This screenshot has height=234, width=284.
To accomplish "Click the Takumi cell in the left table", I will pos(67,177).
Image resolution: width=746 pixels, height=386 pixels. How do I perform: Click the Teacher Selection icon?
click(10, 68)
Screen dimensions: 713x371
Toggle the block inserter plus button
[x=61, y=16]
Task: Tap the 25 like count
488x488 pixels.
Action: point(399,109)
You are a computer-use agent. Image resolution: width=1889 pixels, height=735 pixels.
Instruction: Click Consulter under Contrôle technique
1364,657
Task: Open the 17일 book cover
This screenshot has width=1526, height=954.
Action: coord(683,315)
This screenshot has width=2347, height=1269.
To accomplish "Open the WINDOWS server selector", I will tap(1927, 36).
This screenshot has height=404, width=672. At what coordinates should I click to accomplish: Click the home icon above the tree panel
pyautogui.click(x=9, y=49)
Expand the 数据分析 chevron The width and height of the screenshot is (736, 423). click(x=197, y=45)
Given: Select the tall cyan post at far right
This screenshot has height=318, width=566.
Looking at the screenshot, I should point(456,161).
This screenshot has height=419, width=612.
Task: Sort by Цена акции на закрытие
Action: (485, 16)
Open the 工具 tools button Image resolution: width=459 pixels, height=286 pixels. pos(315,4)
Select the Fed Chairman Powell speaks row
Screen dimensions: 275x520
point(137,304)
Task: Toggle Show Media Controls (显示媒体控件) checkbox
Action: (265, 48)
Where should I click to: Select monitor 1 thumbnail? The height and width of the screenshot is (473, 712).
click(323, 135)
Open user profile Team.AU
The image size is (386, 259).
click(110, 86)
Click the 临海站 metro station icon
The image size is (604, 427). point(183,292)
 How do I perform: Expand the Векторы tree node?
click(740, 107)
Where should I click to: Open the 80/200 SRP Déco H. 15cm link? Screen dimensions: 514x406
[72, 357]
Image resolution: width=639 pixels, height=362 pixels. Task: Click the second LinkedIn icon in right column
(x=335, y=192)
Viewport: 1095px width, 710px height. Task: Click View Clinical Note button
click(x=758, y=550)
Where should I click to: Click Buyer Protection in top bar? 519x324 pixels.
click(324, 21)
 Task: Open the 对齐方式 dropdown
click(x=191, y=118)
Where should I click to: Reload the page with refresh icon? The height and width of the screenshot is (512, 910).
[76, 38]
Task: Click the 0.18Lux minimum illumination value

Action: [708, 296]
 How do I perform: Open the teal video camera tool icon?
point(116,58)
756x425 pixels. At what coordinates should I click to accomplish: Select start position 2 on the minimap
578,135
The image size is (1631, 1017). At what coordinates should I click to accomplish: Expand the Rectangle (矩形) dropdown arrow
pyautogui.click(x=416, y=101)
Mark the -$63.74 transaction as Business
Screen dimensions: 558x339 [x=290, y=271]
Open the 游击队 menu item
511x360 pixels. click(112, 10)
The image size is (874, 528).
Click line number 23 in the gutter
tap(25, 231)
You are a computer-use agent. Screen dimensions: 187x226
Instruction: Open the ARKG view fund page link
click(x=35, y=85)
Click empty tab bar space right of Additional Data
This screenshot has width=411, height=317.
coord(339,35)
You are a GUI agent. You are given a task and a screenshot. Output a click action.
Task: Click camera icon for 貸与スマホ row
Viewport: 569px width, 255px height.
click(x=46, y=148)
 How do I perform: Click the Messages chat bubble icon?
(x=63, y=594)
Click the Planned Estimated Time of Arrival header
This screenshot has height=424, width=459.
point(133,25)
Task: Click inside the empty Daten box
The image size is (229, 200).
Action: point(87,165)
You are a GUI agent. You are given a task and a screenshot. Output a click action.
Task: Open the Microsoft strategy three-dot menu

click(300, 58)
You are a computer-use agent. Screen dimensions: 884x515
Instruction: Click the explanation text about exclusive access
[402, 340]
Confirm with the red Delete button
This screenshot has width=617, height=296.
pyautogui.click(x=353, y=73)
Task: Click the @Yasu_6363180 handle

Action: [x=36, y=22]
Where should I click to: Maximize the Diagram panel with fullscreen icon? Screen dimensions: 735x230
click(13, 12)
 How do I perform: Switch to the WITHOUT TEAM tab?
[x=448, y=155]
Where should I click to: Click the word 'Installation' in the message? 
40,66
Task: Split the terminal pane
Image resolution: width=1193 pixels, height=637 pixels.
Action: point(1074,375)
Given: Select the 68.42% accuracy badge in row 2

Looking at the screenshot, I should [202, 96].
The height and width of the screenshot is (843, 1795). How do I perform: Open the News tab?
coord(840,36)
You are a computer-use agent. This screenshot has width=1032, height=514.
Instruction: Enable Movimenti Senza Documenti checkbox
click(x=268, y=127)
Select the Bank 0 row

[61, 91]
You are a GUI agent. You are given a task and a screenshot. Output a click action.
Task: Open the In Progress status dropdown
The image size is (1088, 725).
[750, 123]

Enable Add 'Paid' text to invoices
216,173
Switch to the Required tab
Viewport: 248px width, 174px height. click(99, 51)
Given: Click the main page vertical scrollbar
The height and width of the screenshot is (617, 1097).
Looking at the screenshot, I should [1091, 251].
■ ■ ■
- _Instructions for the task_: Copy the lines from the start of the records down through the line containing "click(10, 68)" into a numbered list, leaving out any blank lines.

- _Response to the exercise_:
1. This screenshot has height=234, width=284.
2. To accomplish "Click the Takumi cell in the left table", I will pos(67,177).
3. Image resolution: width=746 pixels, height=386 pixels. How do I perform: Click the Teacher Selection icon?
4. click(10, 68)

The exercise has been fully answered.